An electric car record
The Torpedo Racer was designed, built, and driven by one man. His name was Andrew Riker, who broke the record at Coney Island in New York. While the record today for fastest electric cars stands at around 245 mph, the lesser-known Aspark Owl, Riker and his Torpedo Racer set the record at around 57 mph. That may not seem very impressive for today’s modern technology, but over 100 years ago, it was incredible. The Riker and his electric car held the record for 10 years.
History doesn’t always repeat itself
As you probably already realized, since the record was broken over 100 years ago, electric cars hadn’t exactly skyrocketed in popularity. Well, at least until the past few decades. Perhaps technology just hadn’t advanced enough for electric cars to be a truly viable option yet, or maybe the excitement of gasoline-powered cars was just too great. Many factors played into the lull of electric car production. Still, with the rising demand and increasing production, it seems like electric vehicles have a better chance now than they ever have.

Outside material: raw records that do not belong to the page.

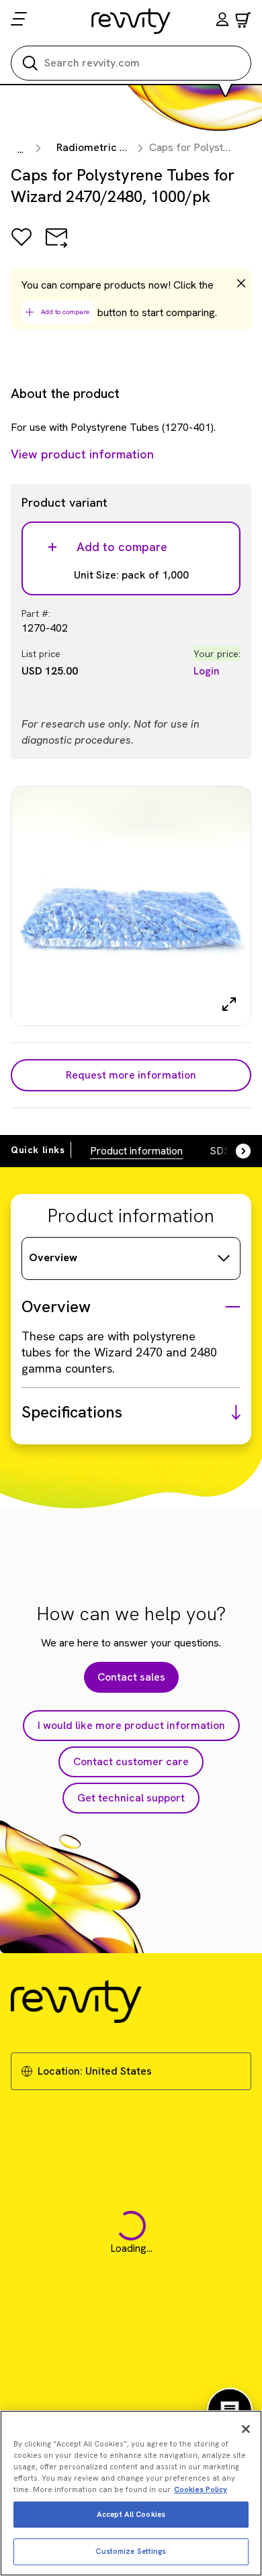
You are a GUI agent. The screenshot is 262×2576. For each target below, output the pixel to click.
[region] (131, 2493)
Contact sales (131, 1677)
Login (206, 671)
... (20, 149)
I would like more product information (131, 1725)
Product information (136, 1151)
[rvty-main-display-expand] (229, 1004)
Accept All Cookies (131, 2514)
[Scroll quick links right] (235, 1151)
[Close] (246, 2429)
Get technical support (131, 1798)
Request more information (131, 1075)
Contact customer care (131, 1761)
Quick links (38, 1150)
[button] (222, 21)
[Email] (56, 247)
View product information (82, 454)
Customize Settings (130, 2551)
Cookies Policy (200, 2489)
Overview (53, 1257)
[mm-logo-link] (131, 20)
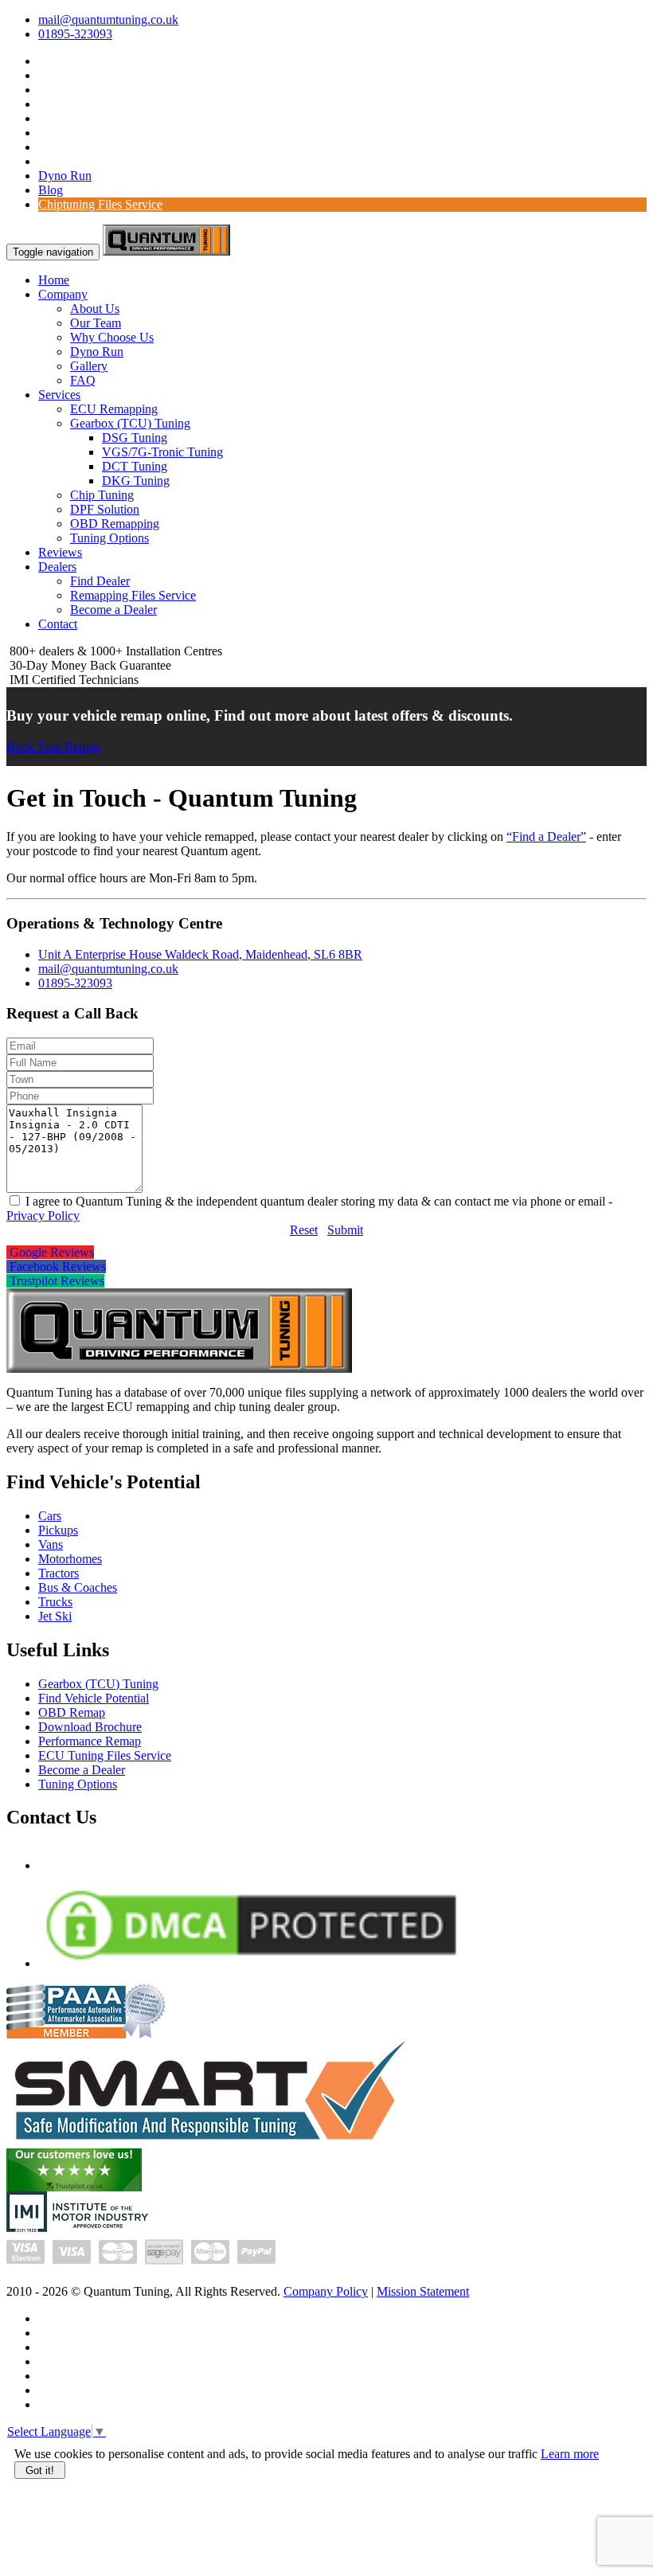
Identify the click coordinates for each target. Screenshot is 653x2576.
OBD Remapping (114, 523)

It seems silly to reminisce about a time where electric cars were beating records set at speeds lower than some highway speed limits, but there is still a lot of importance in the events. At the time, electric cars might not have been the best option for the general consumer. Still, it allowed engineers, designers, and dreamers to continue working toward better electric vehicles, providing us with the ever-growing options that we see today.